* Aim of the task
Recast the listing as a Markdown table with the columns Row and Line, starting at its first line and ending at the line containing "Action: coord(699,255)". Leave out blank lines and number each row.

* Source records
* * * *
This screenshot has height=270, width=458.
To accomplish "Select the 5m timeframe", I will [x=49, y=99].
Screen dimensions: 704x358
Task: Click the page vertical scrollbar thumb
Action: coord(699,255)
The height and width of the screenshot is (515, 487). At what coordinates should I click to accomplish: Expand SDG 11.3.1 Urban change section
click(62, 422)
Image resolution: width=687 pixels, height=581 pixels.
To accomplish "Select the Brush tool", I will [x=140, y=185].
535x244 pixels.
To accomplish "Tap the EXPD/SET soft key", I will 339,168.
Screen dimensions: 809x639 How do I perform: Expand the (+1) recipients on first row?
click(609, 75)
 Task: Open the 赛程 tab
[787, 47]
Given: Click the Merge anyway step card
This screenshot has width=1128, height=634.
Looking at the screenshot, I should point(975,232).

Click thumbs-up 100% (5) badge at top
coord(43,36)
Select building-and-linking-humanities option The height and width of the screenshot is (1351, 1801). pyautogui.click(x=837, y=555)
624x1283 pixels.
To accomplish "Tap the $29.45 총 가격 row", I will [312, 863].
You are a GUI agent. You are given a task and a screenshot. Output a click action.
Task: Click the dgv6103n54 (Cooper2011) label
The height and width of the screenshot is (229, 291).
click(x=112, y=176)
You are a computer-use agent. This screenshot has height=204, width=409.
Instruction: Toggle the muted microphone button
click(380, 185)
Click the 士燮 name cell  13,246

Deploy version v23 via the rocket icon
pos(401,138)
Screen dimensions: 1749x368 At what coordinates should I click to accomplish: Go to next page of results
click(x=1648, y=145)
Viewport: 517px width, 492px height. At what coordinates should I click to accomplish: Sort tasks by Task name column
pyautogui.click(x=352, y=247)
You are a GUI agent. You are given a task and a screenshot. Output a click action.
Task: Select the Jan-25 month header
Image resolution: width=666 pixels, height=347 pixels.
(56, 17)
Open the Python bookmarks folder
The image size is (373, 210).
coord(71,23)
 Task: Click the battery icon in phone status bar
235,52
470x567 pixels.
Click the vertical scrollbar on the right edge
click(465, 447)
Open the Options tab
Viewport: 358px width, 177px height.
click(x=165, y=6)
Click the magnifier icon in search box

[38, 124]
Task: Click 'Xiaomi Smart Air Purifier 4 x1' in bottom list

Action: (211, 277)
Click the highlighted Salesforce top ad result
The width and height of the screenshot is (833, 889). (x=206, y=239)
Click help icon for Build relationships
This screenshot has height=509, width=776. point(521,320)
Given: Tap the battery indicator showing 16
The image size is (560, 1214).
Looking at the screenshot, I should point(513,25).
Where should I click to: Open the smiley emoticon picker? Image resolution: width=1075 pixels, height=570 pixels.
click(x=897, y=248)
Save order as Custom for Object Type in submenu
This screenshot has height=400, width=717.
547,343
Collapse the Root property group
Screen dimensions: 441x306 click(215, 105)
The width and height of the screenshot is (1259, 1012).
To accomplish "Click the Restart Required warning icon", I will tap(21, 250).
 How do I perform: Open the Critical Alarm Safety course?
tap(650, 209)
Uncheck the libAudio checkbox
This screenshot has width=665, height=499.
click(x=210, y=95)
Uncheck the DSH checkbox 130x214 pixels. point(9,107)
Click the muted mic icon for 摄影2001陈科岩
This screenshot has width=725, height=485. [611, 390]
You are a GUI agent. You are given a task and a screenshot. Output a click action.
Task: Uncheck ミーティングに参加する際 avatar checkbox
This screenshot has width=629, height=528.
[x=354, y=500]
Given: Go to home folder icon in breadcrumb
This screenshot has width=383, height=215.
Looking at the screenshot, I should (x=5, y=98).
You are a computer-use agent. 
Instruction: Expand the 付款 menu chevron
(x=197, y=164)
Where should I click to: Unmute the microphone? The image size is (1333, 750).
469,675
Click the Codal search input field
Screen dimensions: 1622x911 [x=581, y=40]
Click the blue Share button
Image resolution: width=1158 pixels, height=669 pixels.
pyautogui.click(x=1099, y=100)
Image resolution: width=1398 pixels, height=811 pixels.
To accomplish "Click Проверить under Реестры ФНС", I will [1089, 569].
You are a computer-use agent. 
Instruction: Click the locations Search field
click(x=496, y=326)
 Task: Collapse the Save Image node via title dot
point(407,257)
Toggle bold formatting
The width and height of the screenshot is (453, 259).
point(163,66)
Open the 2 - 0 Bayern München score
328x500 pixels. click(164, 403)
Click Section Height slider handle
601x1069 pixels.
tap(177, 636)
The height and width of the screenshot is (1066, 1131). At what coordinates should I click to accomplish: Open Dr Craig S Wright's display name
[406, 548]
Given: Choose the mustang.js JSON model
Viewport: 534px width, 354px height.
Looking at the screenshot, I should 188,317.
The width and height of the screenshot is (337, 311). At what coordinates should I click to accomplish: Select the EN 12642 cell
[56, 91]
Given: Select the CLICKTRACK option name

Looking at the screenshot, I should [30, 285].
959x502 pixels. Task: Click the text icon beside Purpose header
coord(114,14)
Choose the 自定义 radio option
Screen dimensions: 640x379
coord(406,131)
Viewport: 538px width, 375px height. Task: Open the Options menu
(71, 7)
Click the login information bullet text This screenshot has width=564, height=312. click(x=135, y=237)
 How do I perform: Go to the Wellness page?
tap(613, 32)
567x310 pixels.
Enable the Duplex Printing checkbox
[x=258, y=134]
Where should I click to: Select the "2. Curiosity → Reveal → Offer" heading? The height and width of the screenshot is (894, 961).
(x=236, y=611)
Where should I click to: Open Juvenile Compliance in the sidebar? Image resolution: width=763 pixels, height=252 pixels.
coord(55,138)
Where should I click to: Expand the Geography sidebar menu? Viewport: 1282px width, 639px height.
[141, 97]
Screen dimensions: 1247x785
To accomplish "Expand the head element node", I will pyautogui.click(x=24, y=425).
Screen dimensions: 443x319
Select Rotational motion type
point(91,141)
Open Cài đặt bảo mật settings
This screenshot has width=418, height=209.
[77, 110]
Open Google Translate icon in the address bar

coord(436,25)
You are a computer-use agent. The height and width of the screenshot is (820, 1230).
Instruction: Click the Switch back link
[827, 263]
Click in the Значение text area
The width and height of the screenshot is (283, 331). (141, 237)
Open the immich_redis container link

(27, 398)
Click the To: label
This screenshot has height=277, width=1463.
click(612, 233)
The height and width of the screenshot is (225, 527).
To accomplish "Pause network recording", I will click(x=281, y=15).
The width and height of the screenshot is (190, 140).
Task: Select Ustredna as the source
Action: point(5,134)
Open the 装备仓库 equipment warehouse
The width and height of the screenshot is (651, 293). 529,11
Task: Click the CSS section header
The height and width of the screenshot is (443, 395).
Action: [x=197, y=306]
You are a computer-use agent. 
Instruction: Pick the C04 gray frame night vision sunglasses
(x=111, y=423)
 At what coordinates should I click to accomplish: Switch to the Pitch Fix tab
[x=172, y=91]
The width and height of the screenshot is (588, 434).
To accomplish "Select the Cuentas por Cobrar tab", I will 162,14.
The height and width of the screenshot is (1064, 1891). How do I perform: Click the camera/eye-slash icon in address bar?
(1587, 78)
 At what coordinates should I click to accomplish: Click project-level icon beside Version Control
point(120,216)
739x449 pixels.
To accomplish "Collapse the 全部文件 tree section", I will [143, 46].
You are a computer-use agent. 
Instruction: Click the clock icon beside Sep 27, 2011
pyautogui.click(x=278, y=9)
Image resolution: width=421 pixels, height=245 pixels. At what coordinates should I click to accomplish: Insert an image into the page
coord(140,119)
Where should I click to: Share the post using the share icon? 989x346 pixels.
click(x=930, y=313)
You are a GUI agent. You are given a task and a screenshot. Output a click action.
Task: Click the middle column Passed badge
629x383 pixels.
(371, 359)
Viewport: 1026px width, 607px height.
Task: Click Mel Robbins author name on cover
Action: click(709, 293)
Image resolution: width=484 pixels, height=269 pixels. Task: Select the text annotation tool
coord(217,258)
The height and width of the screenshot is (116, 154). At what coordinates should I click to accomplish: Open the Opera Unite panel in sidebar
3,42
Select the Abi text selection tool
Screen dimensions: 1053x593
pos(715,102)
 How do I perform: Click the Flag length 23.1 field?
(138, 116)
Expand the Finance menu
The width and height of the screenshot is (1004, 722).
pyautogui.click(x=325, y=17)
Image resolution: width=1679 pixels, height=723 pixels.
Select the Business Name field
* * * *
* Response to the task
| Row | Line |
|---|---|
| 1 | This screenshot has height=270, width=458. |
| 2 | To accomplish "Select the 5m timeframe", I will [x=49, y=99]. |
| 3 | Screen dimensions: 704x358 |
| 4 | Task: Click the page vertical scrollbar thumb |
| 5 | Action: coord(699,255) |